Australian property is overvalued by between 20 to 30 per cent according to one of the country’s top economic experts. Ex-RBA official Jeremy Lawson is now the global chief of Standard Life, a large British fund manager and once advised opposition leader Kevin Rudd. Mr Lawson said the overvalued housing market leaves Australia vulnerable to a big economic shock.

Speaking in an interview, Mr Lawson;

  • criticised fiscal policy settings
  • suggested the RBA’s organisational culture was insular
  • said there was bias towards big banks in the financial system inquiry panel
  • argued low interest rates were pushing house prices out of line 

” It is reasonable to assume that future house prices will grow in line with real household disposable income as the commodity boom unwinds,” he said.

“That would imply overvaluation of between 20 per cent and 30 per cent.” 

RP Data figure say house prices are 26 per cent higher than their peaks before the financial crisis and 11.2 per cent higher to the 12 months to August.

Mr Lawson said the RBA was too reliant on interest rates to manage the economy.

“Part of the problem is that rates are being relied on to do too much work,” he said. 

“Given the risks, I would like to see the RBA and APRA make much more active use of macro-prudential instruments.

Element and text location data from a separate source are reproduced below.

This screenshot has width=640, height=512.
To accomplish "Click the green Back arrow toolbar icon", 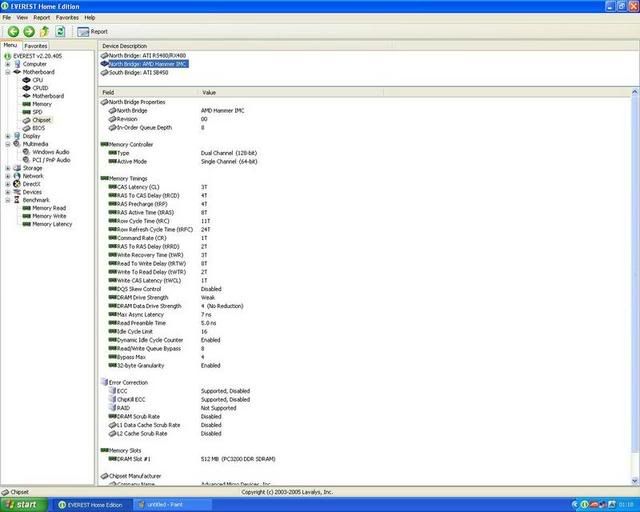I will pos(13,32).
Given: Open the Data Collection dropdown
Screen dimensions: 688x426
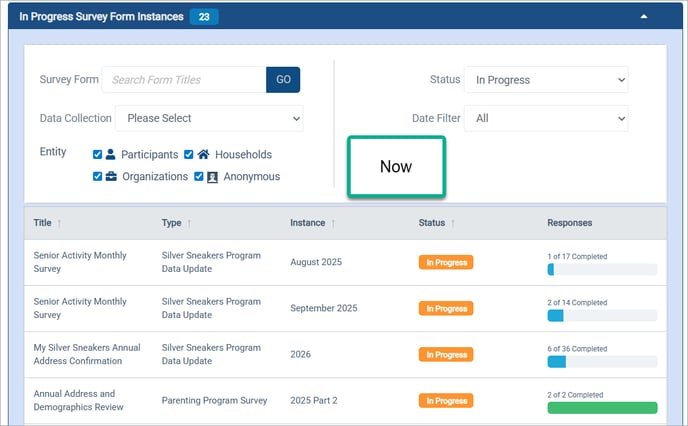Looking at the screenshot, I should pyautogui.click(x=209, y=118).
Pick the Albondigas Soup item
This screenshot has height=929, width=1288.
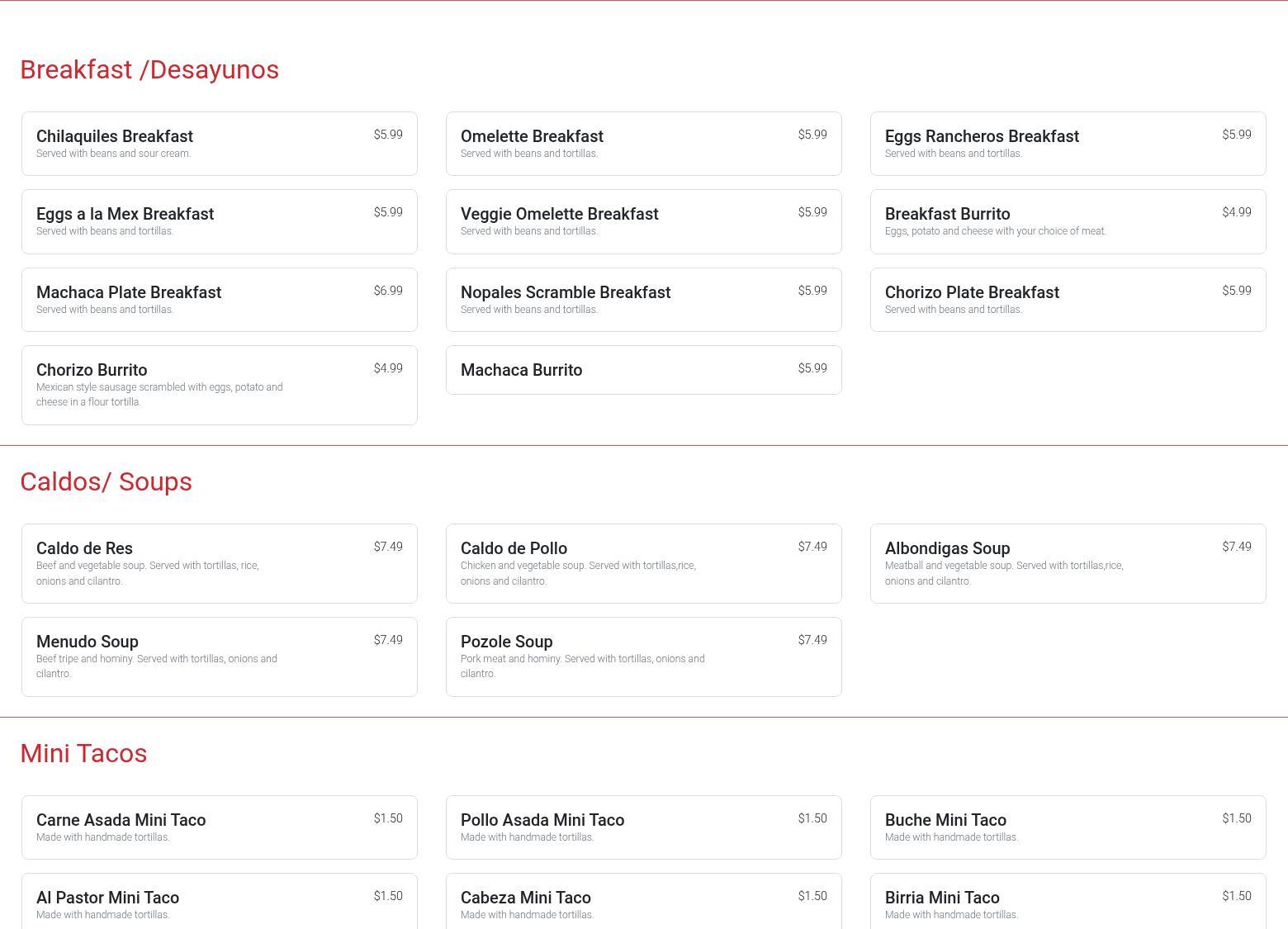coord(1068,563)
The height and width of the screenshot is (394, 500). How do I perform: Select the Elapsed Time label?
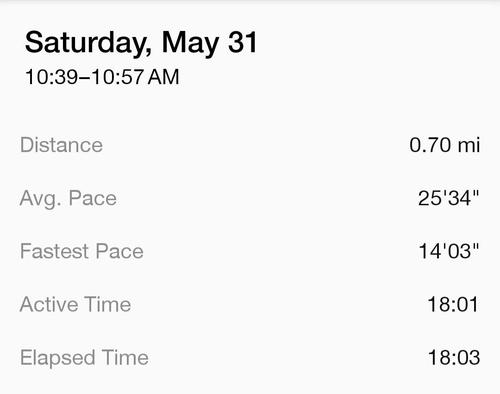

That way you can have both low rates to support the overall economy while maintaining tighter credit conditions for riskier sectors.” 

The RBA says there is little threat of a house price bubble because annual housing credit growth of over 6 per cent is acceptable. 

Mr Lawson said the RBA should focus on the amount of credit just as much as the credit growth rate. Housing credit growth is more than double wages growth, and the household debt-to-income ratio is out to over 150 per cent. 

“A high debt-to-income ratio leaves households much more vulnerable to income and interest rate shocks,” Mr Lawson said.

“The Australian economy is highly leveraged to a very unbalanced economy and if China experiences a sharp economic downturn, Australia’s fiscal position will deteriorate substantially.”